(Records provided)
┌──

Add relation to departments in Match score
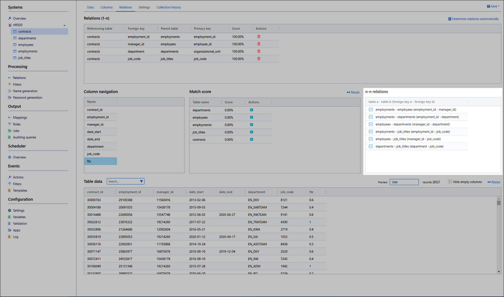The height and width of the screenshot is (297, 504). [x=251, y=110]
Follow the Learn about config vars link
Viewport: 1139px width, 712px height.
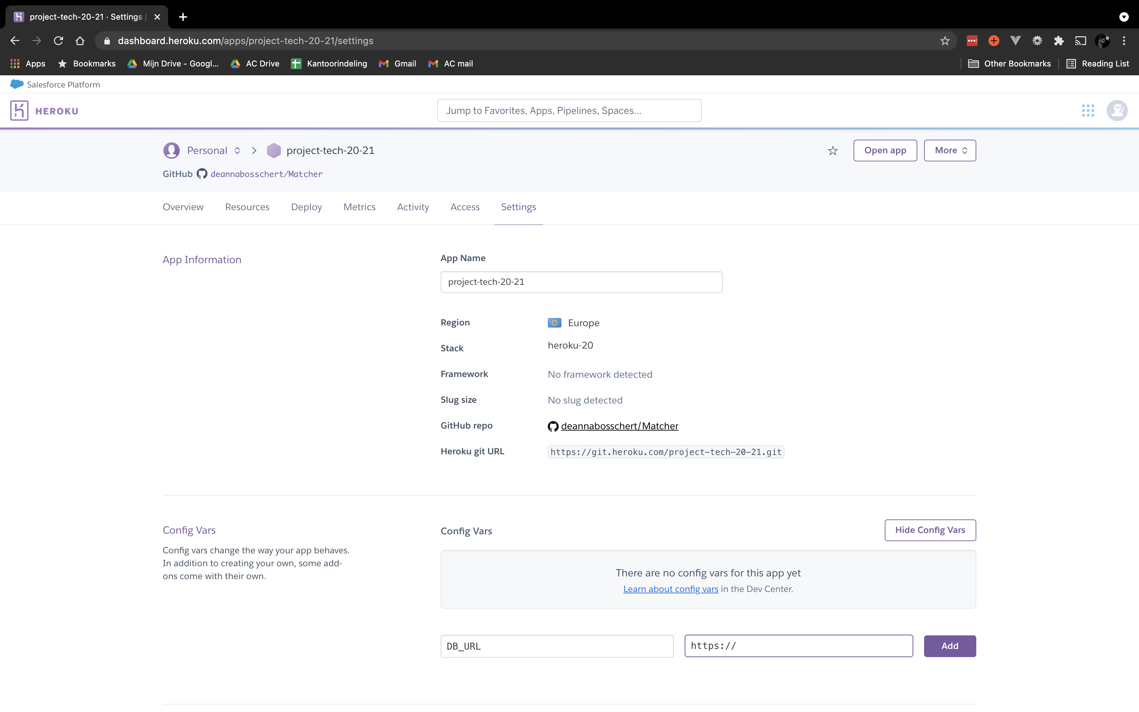(671, 589)
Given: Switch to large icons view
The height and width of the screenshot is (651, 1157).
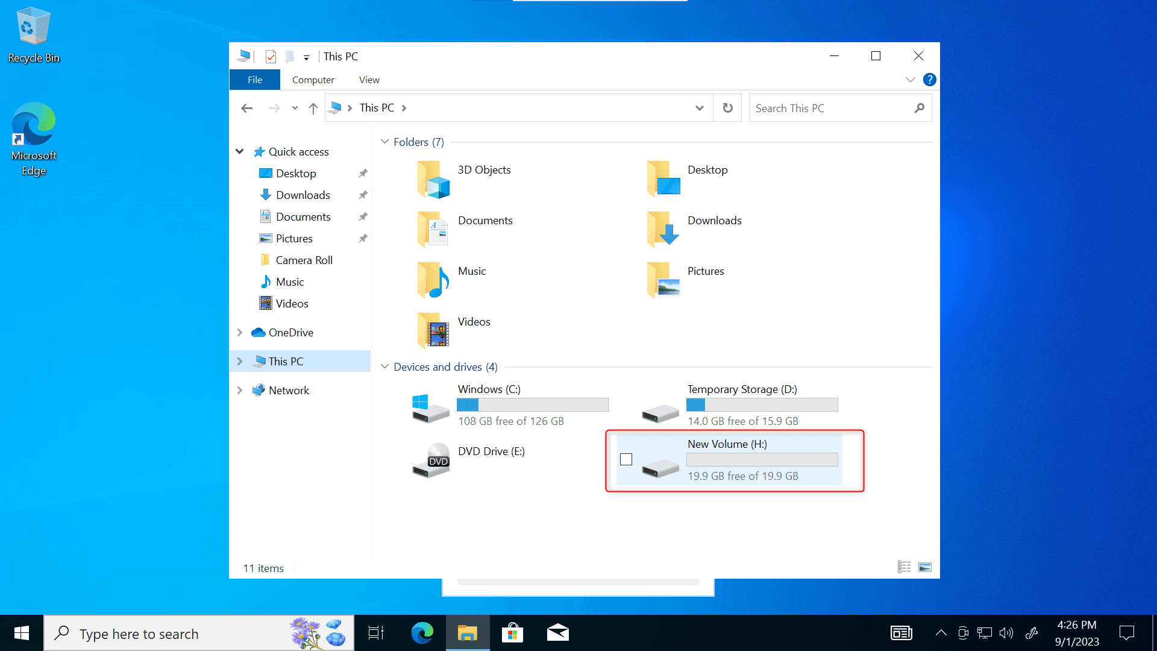Looking at the screenshot, I should click(x=925, y=567).
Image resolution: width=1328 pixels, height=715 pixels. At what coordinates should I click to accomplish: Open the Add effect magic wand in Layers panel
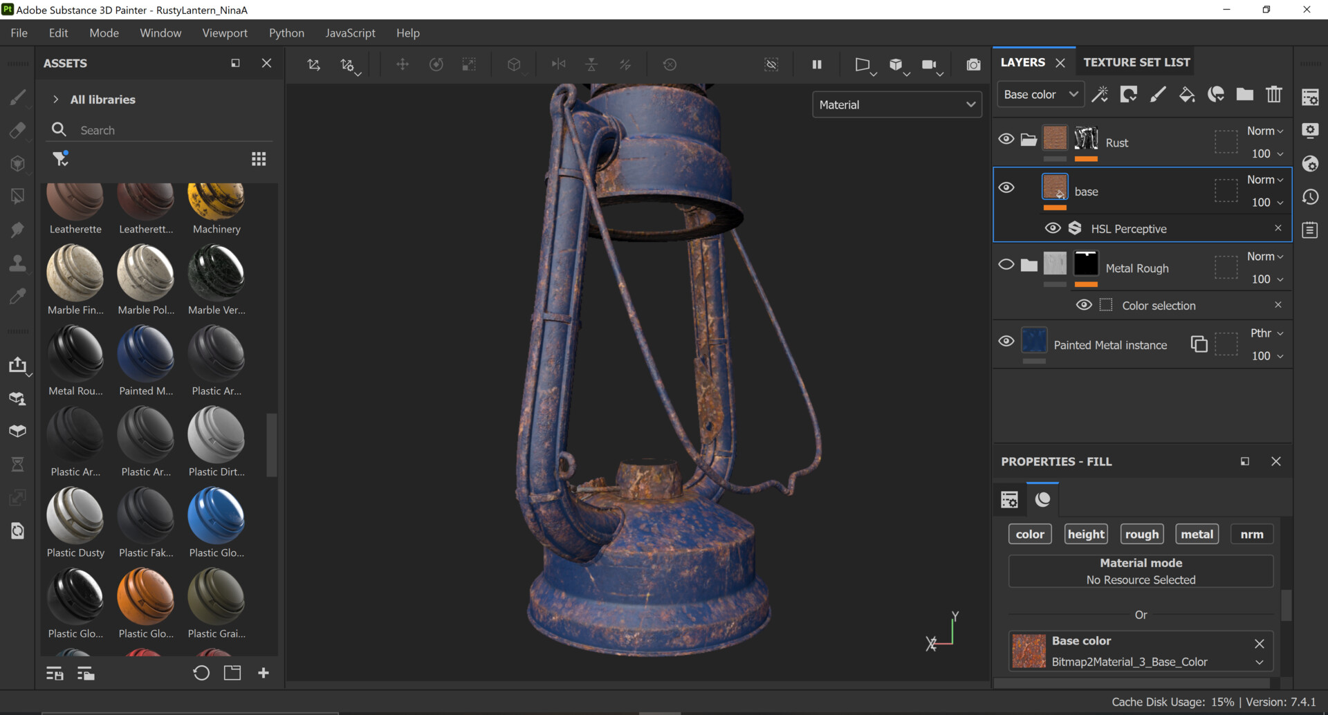click(x=1100, y=94)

└──

(Task objective) Set the records down again exactly as given, and leave the pictures out.

(Answer to this task)
Add relation to departments in Match score
The height and width of the screenshot is (297, 504). [x=251, y=110]
Follow the Learn about config vars link
Viewport: 1139px width, 712px height.
(671, 589)
Given: Switch to large icons view
The height and width of the screenshot is (651, 1157).
Looking at the screenshot, I should click(x=925, y=567).
Image resolution: width=1328 pixels, height=715 pixels. At what coordinates should I click to accomplish: Open the Add effect magic wand in Layers panel
click(x=1100, y=94)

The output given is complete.